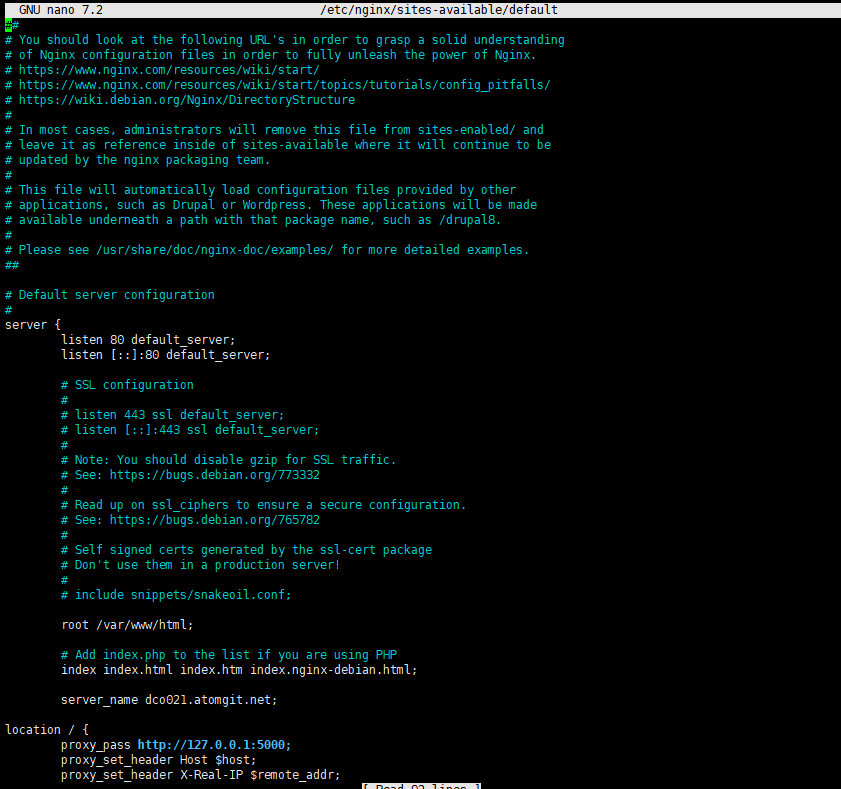Viewport: 841px width, 789px height.
Task: Place cursor on 'listen [::]:80 default_server' line
Action: [166, 355]
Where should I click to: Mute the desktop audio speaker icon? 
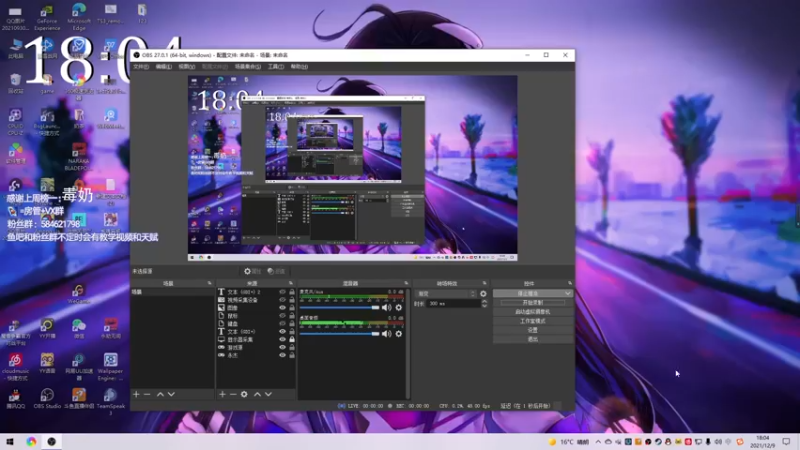[387, 334]
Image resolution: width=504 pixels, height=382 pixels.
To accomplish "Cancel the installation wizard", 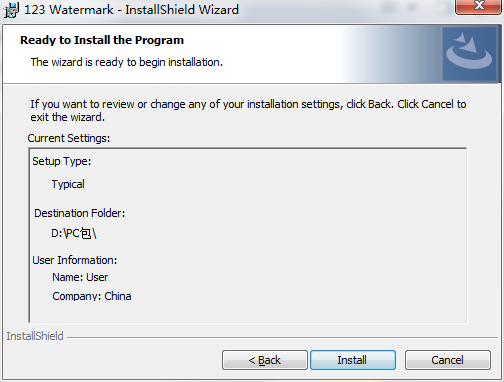I will 448,360.
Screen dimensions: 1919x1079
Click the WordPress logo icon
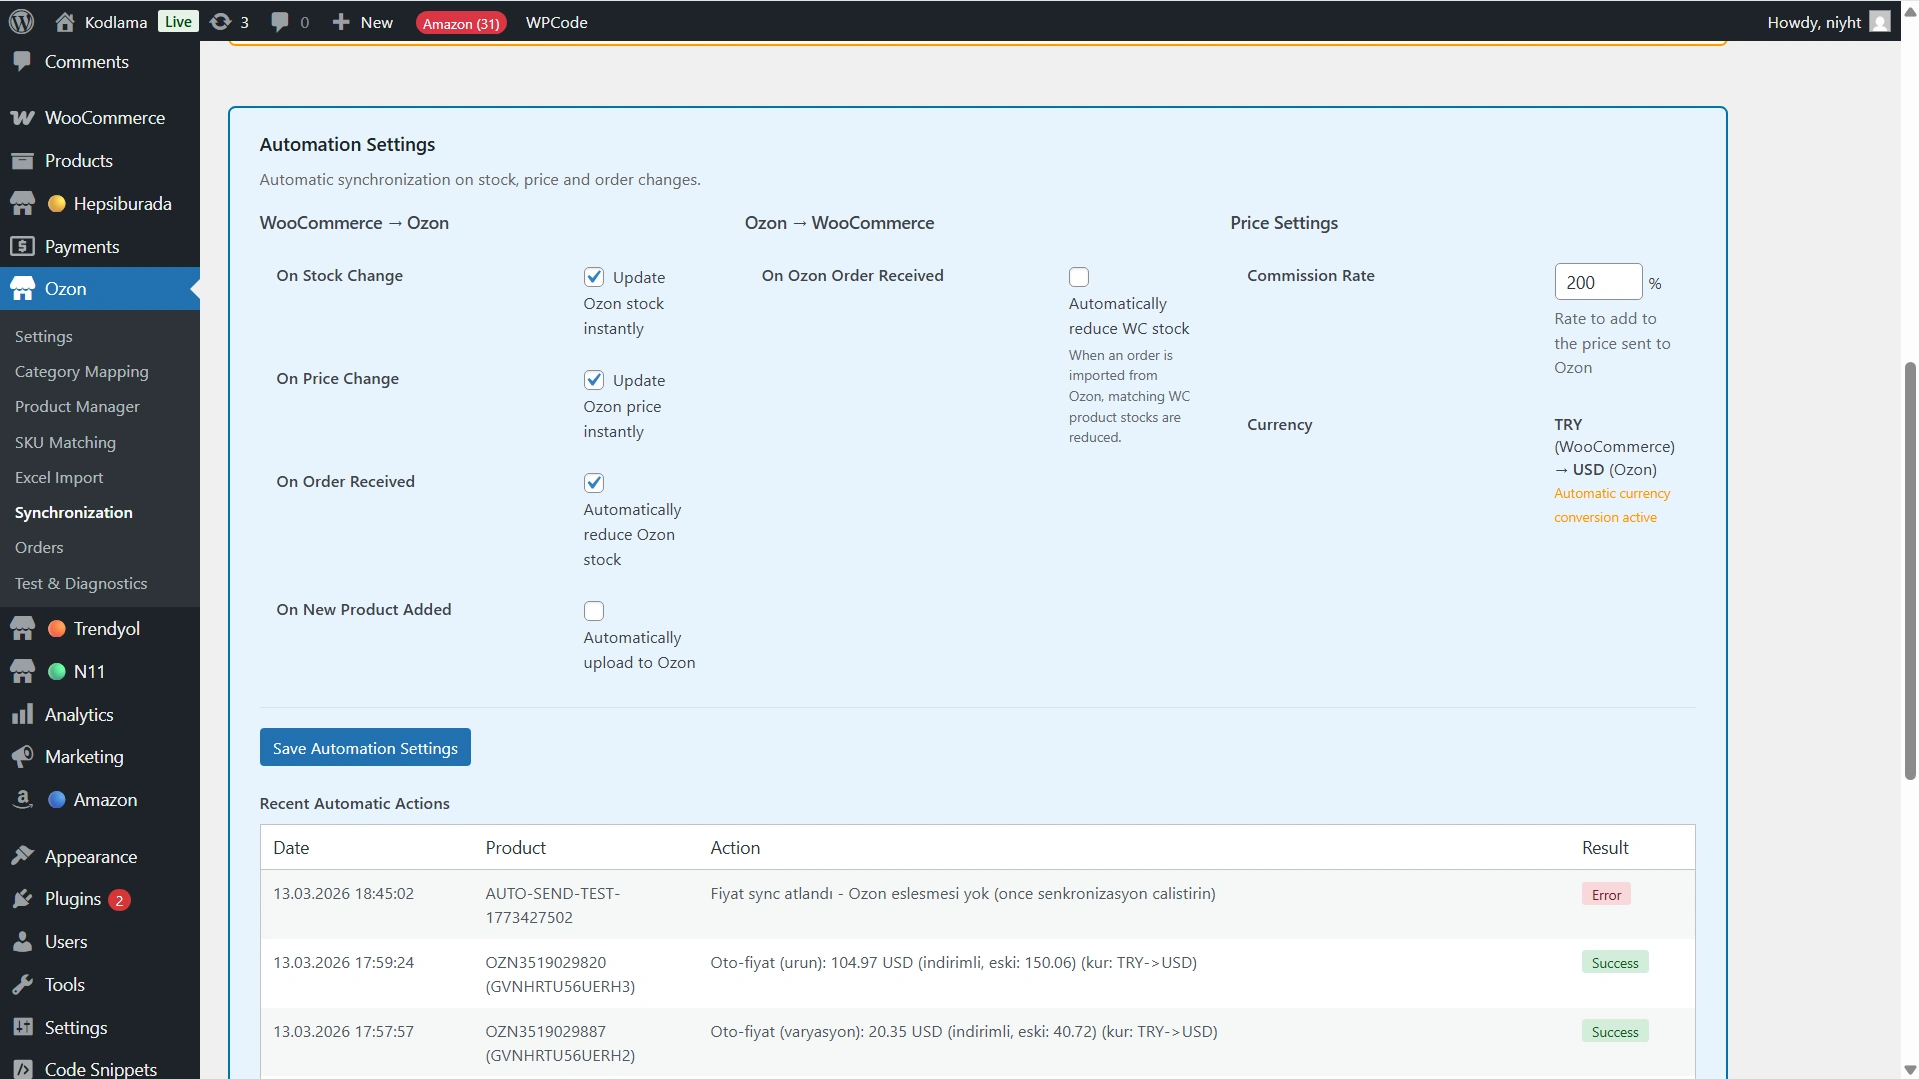[x=21, y=21]
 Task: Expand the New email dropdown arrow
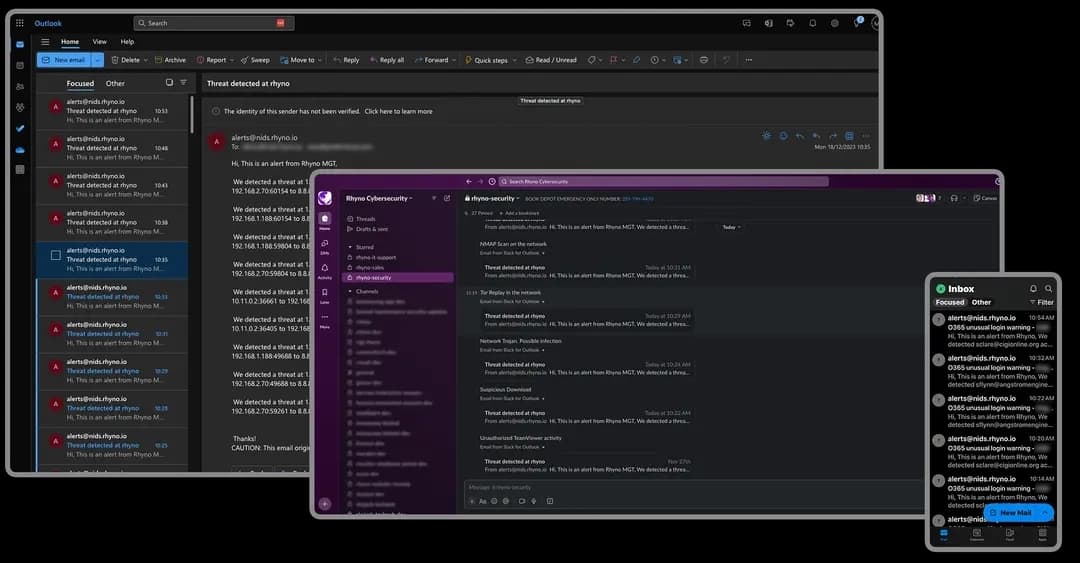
---------------
* ASSIGNED TASK
Retype exactly, and only, the lines from the one containing "Screen dimensions: 1919x1079" through the end of the material, leaving aside every picture.

* YOUR RESPONSE
Screen dimensions: 1919x1079
Click the WordPress logo icon
[x=21, y=21]
 Task: Expand the New email dropdown arrow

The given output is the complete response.